What is Greenwashing and Why You Should Care

Let’s get to the point. Have you ever heard of greenwashing? If you haven’t, it’s no surprise. Unfortunately, the issue of greenwashing has over time been covered up or overshadowed by other problems. However, greenwashing is just as important to talk about. 


So, let’s break it down.

Awareness regarding environmental issues has risen in the past years. Activists have taken to the streets to voice their protests against government decisions that will exploit and endanger the environment. Many have also taken a more volatile action against corporates to express their anger and disappointment towards their decision to harm natural habitats.

However, there is a silent villain. An act of crime that hides in plain sight. A way for corporates to reap the benefits without actually doing anything.

Greenwashing.

Greenwashing is essentially an act of falsely claiming ‘environmentally friendly’ without actually being environmentally friendly. Bluntly put, it is an act of hypocrisy. Brands market their products as a better choice for the environment without making any changes in their production line. These brands would spend more money to market environmentally friendly products than they invest in the actual cause.

But, when did this all start? Let’s back it up a little to the 1980s.

Chevron debuted a series of environmental campaigns to market its commitment to the environment. The campaign, ‘People Do,’ was spread around televisions and print ads throughout the mid-1980s. Albeit, People Do was later dubbed as the gold standard of greenwashing. Why? Well, Chevron ironically spent an exponentially more significant sum of money towards their marketing than the actual act of being green. During this, environmentalist Jay Westerfield coined the term greenwashing.

(Honestly, the act of greenwashing itself has probably run more protracted than we take notice)

But why do brands do it? Don’t they get in trouble?

It’s simple. Profit. Corporates can reap more benefits by labeling their products as green. They can keep their now environment-conscious customers while attracting more customers to buy their products since they state it’s ‘a better choice for the environment.’

Products labeled as green are usually marked up higher in the market. This high price is linked to how customers are willing to spend more money, knowing that their money will be a ‘good cause.’ As empty as that may be. The label eases customers and makes them think they are doing something better for the environment without knowing the truth.

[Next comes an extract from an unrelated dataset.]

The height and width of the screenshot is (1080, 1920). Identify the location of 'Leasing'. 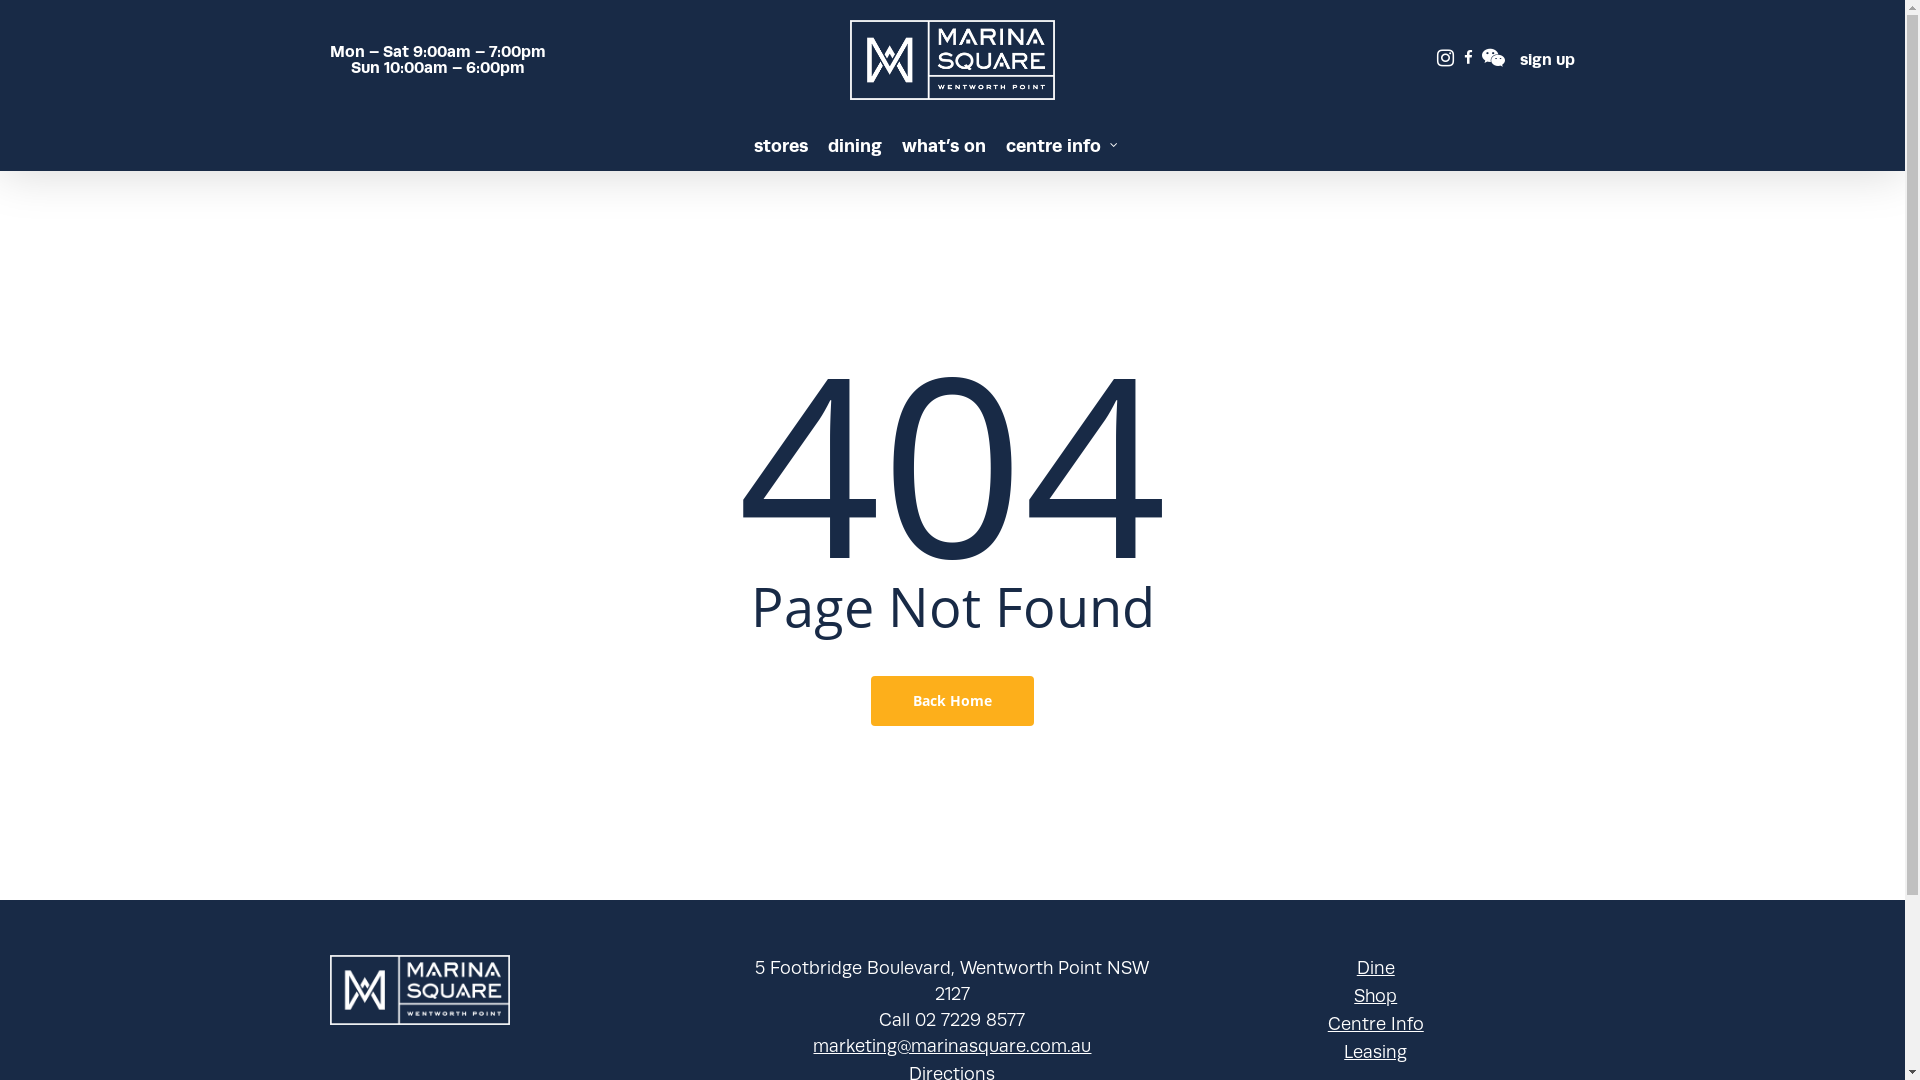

To answer the second question, not really. Brands don’t usually get in trouble by essentially faking their claims. These marketing stunts usually go undetected since many customers also see the label and deem it good enough. When they do get called out, it takes a lot of time and energy for the brand to do something to change it. When they change it, it’s usually not changing their production line, but only the claim for environmentally friendly.

Big corporations, especially multinational companies, need to understand that they hold the highest power in maintaining the ecological balance—primarily since corporate industries produce the highest emissions. The latest reports show that only 100 companies can be responsible for 71% of global emissions. Yet, as of 2019, there are 40.000 companies listed down in the worldwide market. Imagine all the long-term damage that will be left behind to our future generations!

So, what can you do?

Well, first is to educate yourselves. This first step may seem mundane, but it is incredibly crucial. By being educated and building awareness of these issues, you would create more demands for actual products that mean something. Consumers have a higher power in the market. The market provides what we demand, and if demand increases, so will the source for the want—which is why being an intelligent consumer is critical today.

You can also support local and smaller brands that alternate to more environmentally friendly production, packaging, and delivery. Smaller brands would need to adjust to consumer demands more frequently than larger corporates. By creating this demand from the bottom, the effect should ripple to more prominent companies to adapt to these demands.

Of course, we can’t solve this issue overnight. (It has been going on since the 1980s!) But, there is, and there will always be, hope for a better future. We need to fight for our future generation. It is our responsibility to ensure our survival, and we cannot survive without the environment.

Let’s be more conscious of greenwashing!